ISBN13: 9780880298841
ISBN: 9780880298841
Published: July 1992
Publisher: Barnes & Noble Books
Country of Publication: USA
Format: Hardback
Price: Out of print



Out of Print

From the appointment of the infamous Jack Ketch in 1663 to the abolition of the death penalty in 1969, England saw three-hundred years of hanging for a multitude of crimes from stealing a loaf of bread to murder. Public hangings drew vast crowds and the hangman himself became an almost mythical figure of fascinated revulsion.

Certainly the men who undertook this gruesome duty were an unusual breed. At first they were often recruited from the same prisons as their victims, and perhaps unsurprisingly they ended up, like John Price, 'dancing the Tyburn jig' at the end of the same rope.

The hangman's art changed considerably over the years as did the image of the hangman. William Marwood, inventor of the 'long drop' in the nineteenth century, declared of his predecessor, William Calcroft, "he hanged them, I execute them." But the increasing professionalism of the hangman could guarantee neither the smooth working of the gallows nor the peace of mind of its operator.

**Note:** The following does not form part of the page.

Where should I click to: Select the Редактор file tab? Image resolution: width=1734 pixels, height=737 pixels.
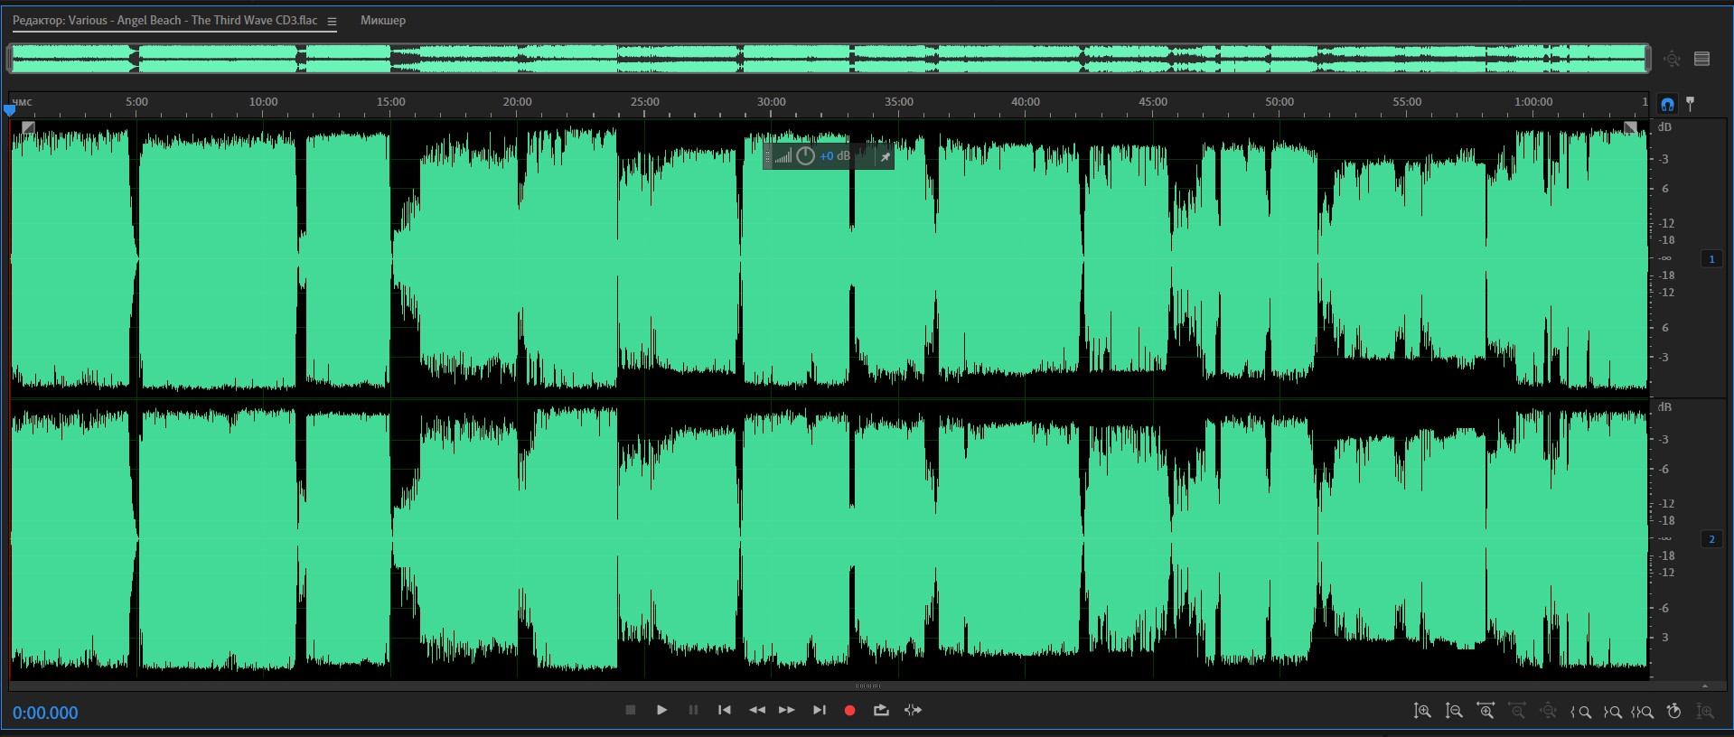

James Berry, for instance, mysteriously failed to hang John Lee no less than three times in 1885, and later in the same year managed to decapitate one of his victims - a danger in the 'long drop.' John Ellis, however, was the first hangman driven to suicide by the psychological effects of the job, but not before he became famous as the first hangman to appear on stage, an experience he apparently found more nerve-racking than any of his performances on the gallows.

Despite the appalling nature of the hangman's task and the public opprobrium he often had to endure, there was never any shortage of volunteers to assume Jack Ketch's grisly mantle. It is a tribute to the peculiar glamour of the gallows that the young Albert Pierrepoint, who was later to hang some of the most infamous murderers of the twentieth century, cheerfully wrote, "When I leave school I should like to be the official executioner,"

Hangmen of England is a fascinating collective portrait of the men who chose to perform this brutal and often brutalizing duty, and throws a unique spotlight on some of the darker byways of English social history.